The day wore on, and all these bright colours subsided, and assumed a quieter tint, like young hopes softened down by time, or youthful features by degrees resolving into the calm and serenity of age. But they were scarcely less beautiful in their slow decline, than they had been in their prime; for nature gives to every time and season some beauties of its own; and from morning to night, as from the cradle to the grave, is but a succession of changes so gentle and easy, that we can scarcely mark their progress.

To Godalming they came at last, and here they bargained for two humble beds, and slept soundly. In the morning they were astir: though not quite so early as the sun: and again afoot; if not with all the freshness of yesterday, still, with enough of hope and spirit to bear them cheerily on.

It was a harder day's journey than yesterday's, for there were long and weary hills to climb; and in journeys, as in life, it is a great deal easier to go down hill than up. However, they kept on, with unabated perseverance, and the hill has not yet lifted its face to heaven that perseverance will not gain the summit of at last.

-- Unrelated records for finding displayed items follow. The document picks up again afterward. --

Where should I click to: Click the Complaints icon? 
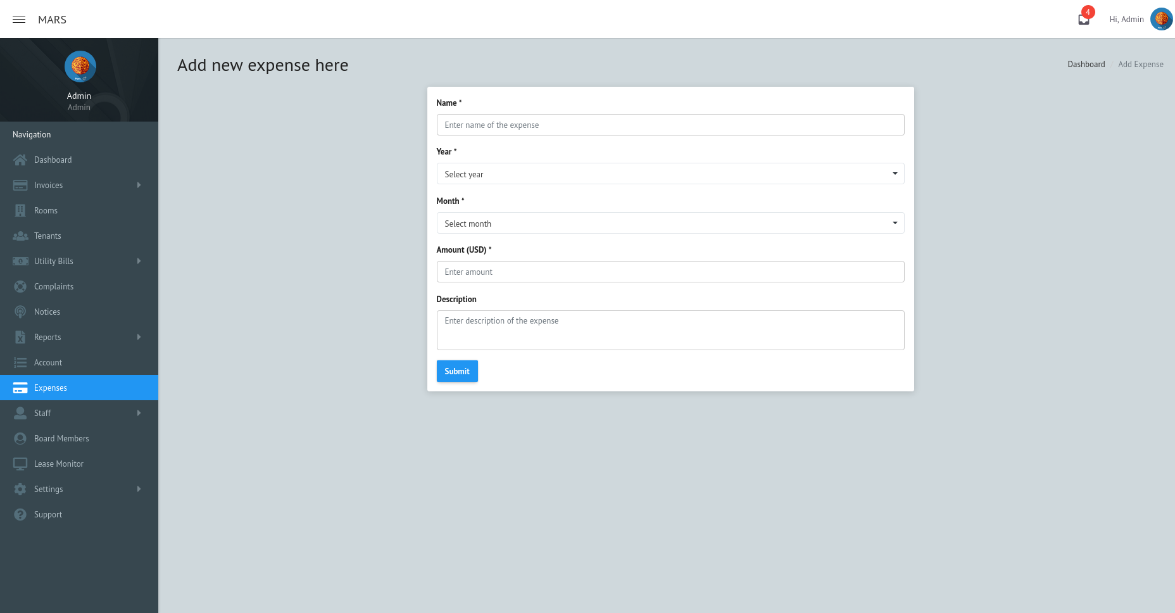pos(20,286)
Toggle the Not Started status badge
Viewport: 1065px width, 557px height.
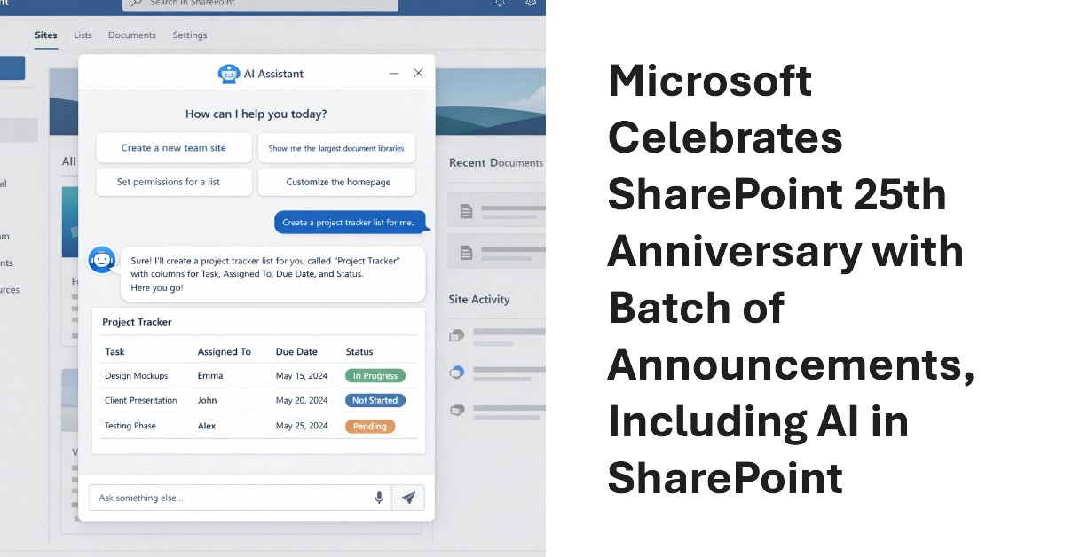pyautogui.click(x=375, y=400)
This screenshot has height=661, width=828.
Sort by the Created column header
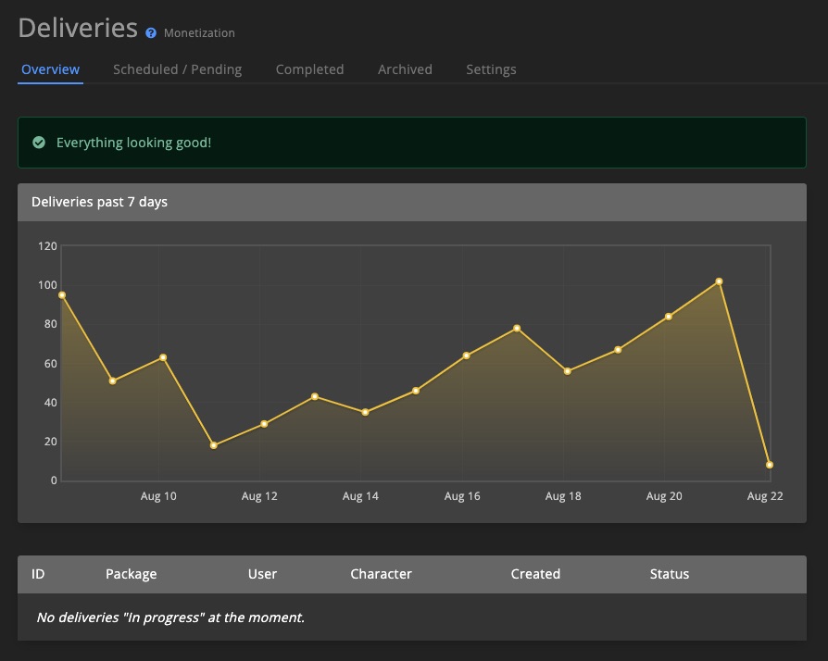(x=535, y=574)
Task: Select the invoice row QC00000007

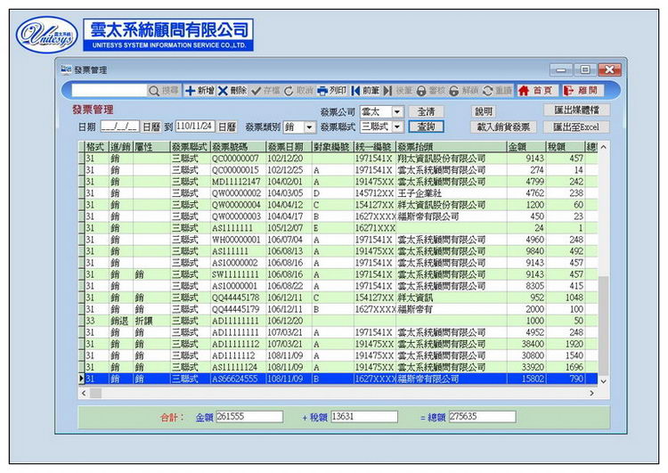Action: 235,158
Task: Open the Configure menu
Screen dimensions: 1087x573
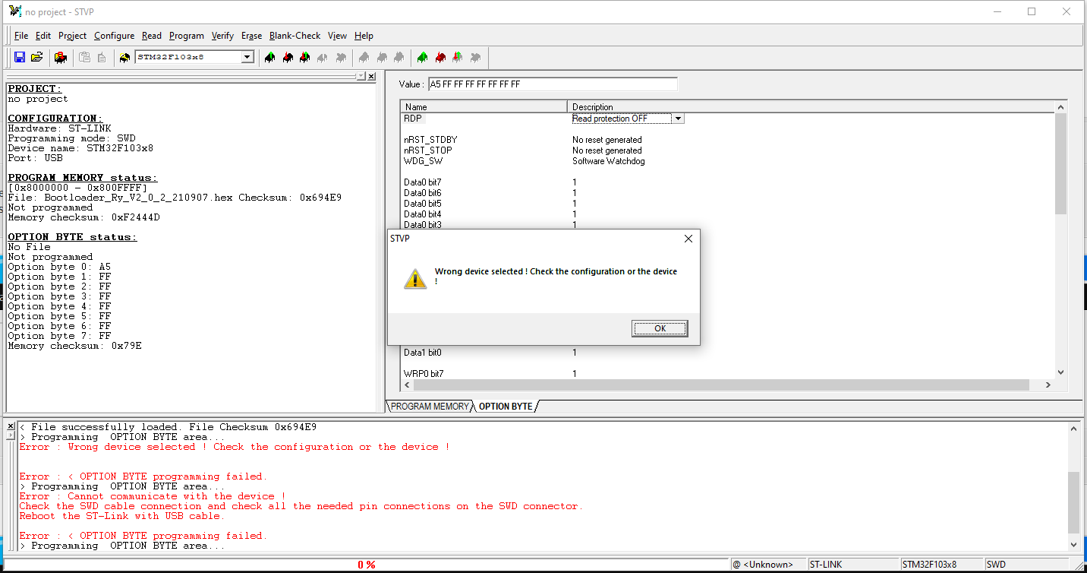Action: [114, 36]
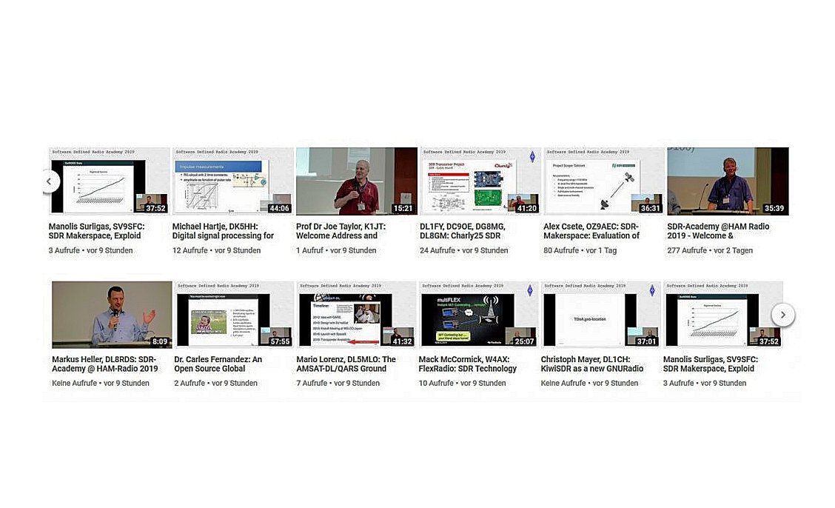Play the 35:39 SDR-Academy Welcome thumbnail
835x508 pixels.
tap(727, 181)
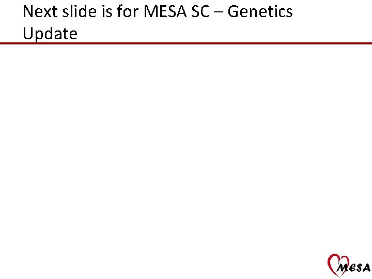
Task: Click the dark red horizontal divider line
Action: pos(186,43)
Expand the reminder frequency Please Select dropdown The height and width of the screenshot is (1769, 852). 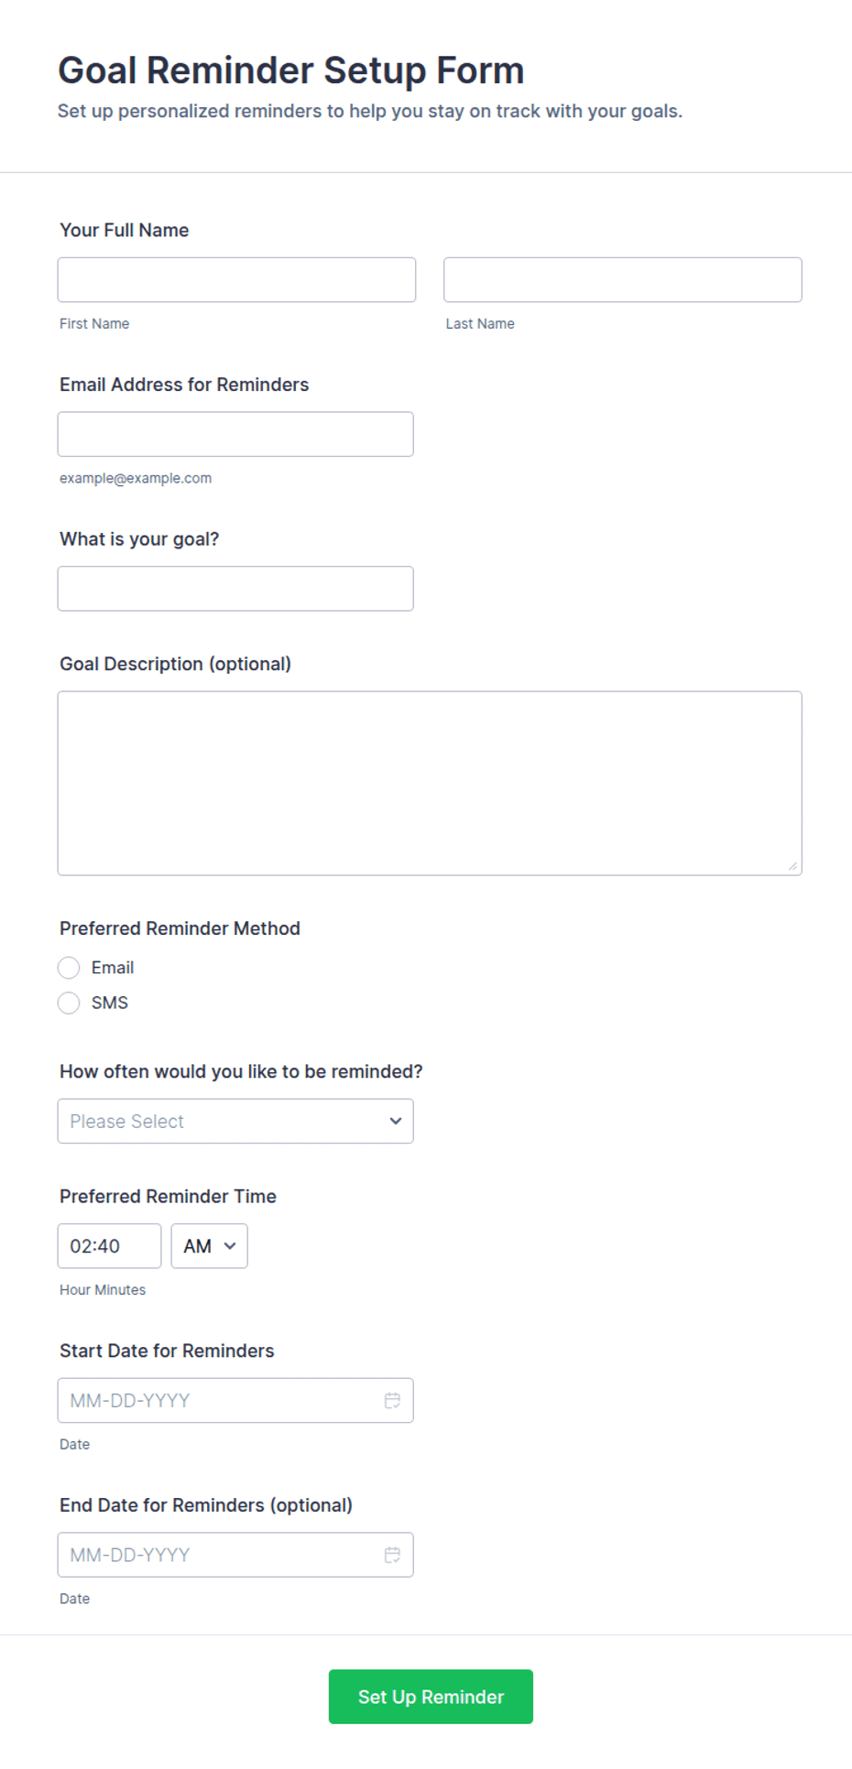[235, 1121]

They walked upon the rim of the Devil's Punch Bowl; and Smike listened with greedy interest as Nicholas read the inscription upon the stone which, reared upon that wild spot, tells of a murder committed there by night. The grass on which they stood, had once been dyed with gore; and the blood of the murdered man had run down, drop by drop, into the hollow which gives the place its name. 'The Devil's Bowl,' thought Nicholas, as he looked into the void, 'never held fitter liquor than that!'

Onward they kept, with steady purpose, and entered at length upon a wide and spacious tract of downs, with every variety of little hill and plain to change their verdant surface. Here, there shot up, almost perpendicularly, into the sky, a height so steep, as to be hardly accessible to any but the sheep and goats that fed upon its sides, and there, stood a mound of green, sloping and tapering off so delicately, and merging so gently into the level ground, that you could scarce define its limits. Hills swelling above each other; and undulations shapely and uncouth, smooth and rugged, graceful and grotesque, thrown negligently side by side, bounded the view in each direction; while frequently, with unexpected noise, there uprose from the ground a flight of crows, who, cawing and wheeling round the nearest hills, as if uncertain of their course, suddenly poised themselves upon the wing and skimmed down the long vista of some opening valley, with the speed of light itself.